Kini, satu abad lebih berlalu, dunia yang dihadapi perempuan Muhammadiyah sangat berbeda. Jika dulu perjuangan dilakukan lewat ruang fisik seperti pengajian dan sekolah, kini gelanggang dakwah meluas ke ruang digital, media sosial dan jejaring global. Namun, esensinya tetap sama, bagaimana menjaga keseimbangan antara nilai dan kemajuan. Dalam arus cepat dunia modern, perempuan Muhammadiyah kembali berhadapan dengan tantangan baru, bagaimana tetap setia pada akar nilai, tapi juga lentur menghadapi perubahan.

Berawal dari langgar, majelis taklim, dan ruang pendidikan sederhana, muncul kader yang membawa semangat pencerahan ke berbagai pelosok negeri. Kini, “langgar” itu bertransformasi menjadi “layar”, ruang baru tempat dakwah berlangsung dengan bentuk dan bahasa yang berbeda.
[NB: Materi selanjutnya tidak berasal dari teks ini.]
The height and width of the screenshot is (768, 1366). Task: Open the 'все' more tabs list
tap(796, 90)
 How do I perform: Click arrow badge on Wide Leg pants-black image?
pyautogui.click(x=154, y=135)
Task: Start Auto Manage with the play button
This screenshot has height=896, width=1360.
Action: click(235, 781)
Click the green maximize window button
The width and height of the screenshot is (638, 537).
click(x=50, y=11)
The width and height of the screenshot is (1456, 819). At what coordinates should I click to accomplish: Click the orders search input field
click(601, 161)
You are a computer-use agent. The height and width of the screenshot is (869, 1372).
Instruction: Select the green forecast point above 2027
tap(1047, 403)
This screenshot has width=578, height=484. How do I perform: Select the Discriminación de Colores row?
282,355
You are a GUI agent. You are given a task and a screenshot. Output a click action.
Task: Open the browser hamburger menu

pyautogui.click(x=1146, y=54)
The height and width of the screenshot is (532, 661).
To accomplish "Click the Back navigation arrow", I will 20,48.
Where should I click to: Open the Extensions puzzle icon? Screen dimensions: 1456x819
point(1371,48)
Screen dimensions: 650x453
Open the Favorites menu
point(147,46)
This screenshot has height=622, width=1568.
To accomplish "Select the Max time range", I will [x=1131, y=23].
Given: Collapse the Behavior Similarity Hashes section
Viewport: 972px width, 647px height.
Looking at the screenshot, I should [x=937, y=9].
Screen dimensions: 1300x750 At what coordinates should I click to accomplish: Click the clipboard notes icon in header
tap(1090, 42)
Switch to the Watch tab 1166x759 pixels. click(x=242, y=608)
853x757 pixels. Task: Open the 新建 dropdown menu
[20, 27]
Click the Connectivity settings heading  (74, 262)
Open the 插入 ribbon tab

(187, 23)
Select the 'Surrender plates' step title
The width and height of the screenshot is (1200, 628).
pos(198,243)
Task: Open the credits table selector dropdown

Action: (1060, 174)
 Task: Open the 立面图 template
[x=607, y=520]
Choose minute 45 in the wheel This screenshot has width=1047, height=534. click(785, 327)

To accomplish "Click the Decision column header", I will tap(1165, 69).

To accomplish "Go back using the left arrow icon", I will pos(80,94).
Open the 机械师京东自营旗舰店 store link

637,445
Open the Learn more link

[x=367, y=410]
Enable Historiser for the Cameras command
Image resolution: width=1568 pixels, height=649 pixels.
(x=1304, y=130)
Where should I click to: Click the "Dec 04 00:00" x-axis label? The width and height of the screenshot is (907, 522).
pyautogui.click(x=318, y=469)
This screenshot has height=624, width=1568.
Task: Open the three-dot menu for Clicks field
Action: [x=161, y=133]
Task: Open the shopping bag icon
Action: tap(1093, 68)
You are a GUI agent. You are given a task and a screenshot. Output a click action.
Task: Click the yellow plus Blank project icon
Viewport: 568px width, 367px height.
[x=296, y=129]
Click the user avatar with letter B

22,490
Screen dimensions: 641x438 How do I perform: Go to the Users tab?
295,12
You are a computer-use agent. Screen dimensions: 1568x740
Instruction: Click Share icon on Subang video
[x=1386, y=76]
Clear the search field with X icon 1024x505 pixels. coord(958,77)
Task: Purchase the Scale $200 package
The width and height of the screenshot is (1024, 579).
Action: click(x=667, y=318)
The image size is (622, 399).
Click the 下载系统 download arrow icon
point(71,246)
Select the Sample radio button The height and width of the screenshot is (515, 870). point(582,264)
Perempuan Muhammadiyah hari ini menulis di blog, berbagi ilmu melalui Instagram, mengajar lewat kanal YouTube, bahkan menjadi penggerak kampanye sosial digital. Mereka hadir sebagai bagian dari masyarakat yang terkoneksi, dan memahami bahwa dakwah kini tak hanya soal mimbar, tetapi juga tentang narasi, visual, dan algoritma.

Bersama perubahan bentuk dakwah, muncul pula wajah-wajah baru, generasi perempuan muda Muhammadiyah yang membawa semangat pencerahan ke dunia maya. Mereka mengemas nilai Islam dengan gaya komunikasi yang segar, dekat dengan publik muda, namun tetap berpegang pada ruh perjuangan yang diwariskan para pendahulu. Sebagian pengamat menyebut bahwa era digital telah menggeser cara orang beragama dan berinteraksi. Dunia yang semula terikat pada ruang dan waktu kini menjadi cair dan instan. Dalam konteks ini, perempuan Muhammadiyah dihadapkan pada pilihan sulit: menjadi bagian dari arus besar perubahan atau menjadi jangkar yang menjaga arah agar tidak terombang-ambing.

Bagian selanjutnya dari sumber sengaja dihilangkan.